Better safe than sorry!

/**
 * @param {string} name
 * @param {number} age
 **/
function sayHello(name, age) {
  console.log(`Hello, ${name}! You are ${age} years old.`);
}

Typing Function Return Values

Ok, I'll admit it: Typescript catches edge cases that I would never think of.

/**
 * @returns {number}
 **/
function returnANumberPlease(a, b) {
  return a + b;
}
catching errors by typing fn returns

Type Assertions

Sometimes you just want to explain what type a variable will store.

/** @type {number[]} **/
let myNumberArr = [];

Sharing Types Across Files

Imagine you have a type with several properties that you want to use in multiple files. I find the way of defining types in JSDoc to be a bit verbose, so I prefer to define types in a separate file and import them.

// types.ts

export type Person = {
  name: string;
  age: number;
};

export type Actor = Person & {
  job: "actor";
  movies: string[];
};

Now, back in javascript-land I can do this:

// @ts-check

/** @type {import("./types").Actor} */
let johnCusack = {
  name: "John Cusack",
  age: 53,
  job: "actor",
  movies: ["High Fidelity", "Say Anything", "Grosse Pointe Blank"],
};

Type Guards

If you're not familiar with it, a type guard is a way to tell Typescript that you know what type a variable is if something about it is true.
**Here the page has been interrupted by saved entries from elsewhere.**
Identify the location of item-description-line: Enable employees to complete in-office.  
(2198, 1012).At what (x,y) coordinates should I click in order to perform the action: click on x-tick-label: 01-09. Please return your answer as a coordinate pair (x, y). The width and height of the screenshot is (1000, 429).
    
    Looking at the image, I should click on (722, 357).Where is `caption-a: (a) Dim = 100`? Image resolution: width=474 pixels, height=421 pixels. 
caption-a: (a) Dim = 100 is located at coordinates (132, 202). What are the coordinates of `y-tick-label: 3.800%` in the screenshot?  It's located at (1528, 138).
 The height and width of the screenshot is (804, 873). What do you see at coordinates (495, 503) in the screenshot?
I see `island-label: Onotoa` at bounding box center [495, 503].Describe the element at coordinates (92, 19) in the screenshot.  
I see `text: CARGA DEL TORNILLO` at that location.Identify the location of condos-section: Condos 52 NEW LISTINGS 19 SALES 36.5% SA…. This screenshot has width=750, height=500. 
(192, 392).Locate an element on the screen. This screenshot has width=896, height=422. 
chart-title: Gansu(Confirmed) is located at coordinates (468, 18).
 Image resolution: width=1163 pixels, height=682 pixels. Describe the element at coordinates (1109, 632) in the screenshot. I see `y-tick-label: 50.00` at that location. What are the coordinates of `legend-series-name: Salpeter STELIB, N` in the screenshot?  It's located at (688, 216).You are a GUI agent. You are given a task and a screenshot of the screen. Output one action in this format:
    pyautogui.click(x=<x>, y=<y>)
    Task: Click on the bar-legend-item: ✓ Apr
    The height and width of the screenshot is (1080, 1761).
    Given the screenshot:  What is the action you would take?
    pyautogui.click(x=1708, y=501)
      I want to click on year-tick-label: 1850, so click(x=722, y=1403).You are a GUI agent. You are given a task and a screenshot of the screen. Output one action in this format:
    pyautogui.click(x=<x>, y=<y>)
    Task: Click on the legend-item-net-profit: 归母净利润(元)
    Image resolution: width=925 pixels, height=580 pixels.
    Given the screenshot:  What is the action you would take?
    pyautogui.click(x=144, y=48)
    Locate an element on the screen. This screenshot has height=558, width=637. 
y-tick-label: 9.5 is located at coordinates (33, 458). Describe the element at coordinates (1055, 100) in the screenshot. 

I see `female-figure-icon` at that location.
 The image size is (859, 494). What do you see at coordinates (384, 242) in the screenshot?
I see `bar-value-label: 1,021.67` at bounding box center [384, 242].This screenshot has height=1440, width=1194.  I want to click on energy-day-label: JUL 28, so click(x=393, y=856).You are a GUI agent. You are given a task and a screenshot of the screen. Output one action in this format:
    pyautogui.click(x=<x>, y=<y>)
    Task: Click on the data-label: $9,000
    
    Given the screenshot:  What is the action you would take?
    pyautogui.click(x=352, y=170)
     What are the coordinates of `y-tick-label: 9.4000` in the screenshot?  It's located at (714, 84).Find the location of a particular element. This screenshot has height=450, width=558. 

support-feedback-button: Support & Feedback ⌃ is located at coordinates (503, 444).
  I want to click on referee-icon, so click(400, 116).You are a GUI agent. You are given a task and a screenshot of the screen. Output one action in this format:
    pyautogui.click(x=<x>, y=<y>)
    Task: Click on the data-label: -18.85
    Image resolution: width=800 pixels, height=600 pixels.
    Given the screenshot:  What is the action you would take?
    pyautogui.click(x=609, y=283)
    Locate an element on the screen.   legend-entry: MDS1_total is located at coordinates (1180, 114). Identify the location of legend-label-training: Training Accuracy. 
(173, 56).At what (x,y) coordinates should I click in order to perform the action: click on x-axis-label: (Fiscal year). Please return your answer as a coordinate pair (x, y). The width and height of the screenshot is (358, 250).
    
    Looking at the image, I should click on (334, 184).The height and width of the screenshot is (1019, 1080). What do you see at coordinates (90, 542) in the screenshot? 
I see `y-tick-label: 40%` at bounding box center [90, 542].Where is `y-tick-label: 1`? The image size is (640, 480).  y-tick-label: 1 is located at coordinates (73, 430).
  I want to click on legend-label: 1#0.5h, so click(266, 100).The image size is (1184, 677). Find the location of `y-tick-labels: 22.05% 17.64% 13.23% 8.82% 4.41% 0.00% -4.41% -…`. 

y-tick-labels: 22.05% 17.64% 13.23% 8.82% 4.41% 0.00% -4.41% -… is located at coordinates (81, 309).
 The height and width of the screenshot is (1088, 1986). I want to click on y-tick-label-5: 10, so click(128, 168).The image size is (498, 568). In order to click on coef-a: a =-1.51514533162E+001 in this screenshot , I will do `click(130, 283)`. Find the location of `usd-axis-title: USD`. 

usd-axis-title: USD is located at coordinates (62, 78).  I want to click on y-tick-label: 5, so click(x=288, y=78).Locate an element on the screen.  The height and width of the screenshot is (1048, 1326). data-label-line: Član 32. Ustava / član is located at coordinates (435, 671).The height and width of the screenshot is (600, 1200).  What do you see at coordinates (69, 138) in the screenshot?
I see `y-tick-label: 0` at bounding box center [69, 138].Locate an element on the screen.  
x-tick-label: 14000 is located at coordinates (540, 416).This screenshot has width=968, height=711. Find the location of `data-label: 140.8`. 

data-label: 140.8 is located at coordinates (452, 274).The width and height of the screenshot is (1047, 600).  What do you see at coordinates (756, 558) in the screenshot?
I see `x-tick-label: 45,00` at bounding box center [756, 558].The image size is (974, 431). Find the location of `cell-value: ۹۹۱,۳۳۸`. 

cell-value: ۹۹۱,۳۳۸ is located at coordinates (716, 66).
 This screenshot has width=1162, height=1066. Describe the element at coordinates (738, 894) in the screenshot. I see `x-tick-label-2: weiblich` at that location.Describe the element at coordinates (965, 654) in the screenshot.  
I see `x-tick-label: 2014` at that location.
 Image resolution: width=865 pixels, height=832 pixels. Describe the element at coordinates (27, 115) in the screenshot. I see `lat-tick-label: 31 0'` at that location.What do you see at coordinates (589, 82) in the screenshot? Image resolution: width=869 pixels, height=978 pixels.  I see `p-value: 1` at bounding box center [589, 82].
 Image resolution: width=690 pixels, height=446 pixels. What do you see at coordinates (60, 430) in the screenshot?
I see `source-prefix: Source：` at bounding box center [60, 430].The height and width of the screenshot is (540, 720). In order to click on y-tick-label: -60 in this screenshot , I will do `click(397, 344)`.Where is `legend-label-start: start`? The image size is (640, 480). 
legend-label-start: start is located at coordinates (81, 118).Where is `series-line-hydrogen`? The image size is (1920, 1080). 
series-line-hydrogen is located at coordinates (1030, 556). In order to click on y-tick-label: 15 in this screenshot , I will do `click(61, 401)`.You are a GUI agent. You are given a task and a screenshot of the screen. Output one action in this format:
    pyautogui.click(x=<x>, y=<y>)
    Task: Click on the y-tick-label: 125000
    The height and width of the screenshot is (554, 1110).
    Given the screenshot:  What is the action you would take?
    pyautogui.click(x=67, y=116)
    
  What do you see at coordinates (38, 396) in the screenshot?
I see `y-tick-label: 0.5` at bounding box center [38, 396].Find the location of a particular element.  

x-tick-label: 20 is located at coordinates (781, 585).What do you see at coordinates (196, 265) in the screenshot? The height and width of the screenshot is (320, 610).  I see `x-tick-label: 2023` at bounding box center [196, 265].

Taking our types from above, imagine we want to express that a type is an Actor if it has a job property equal to "actor".

/**
 * @param {Person | Actor} person
 * @returns {person is Actor}
 */
function isActor(person) {
  return "job" in person && person.job === "actor";
}

Now we can use that function elsewhere to tell Typescript that we know the variable in question is of the Actor type.

Conclusion

In practice, Typescript and Javascript don't have to be completely separate worlds; instead, there's a spectrum between them.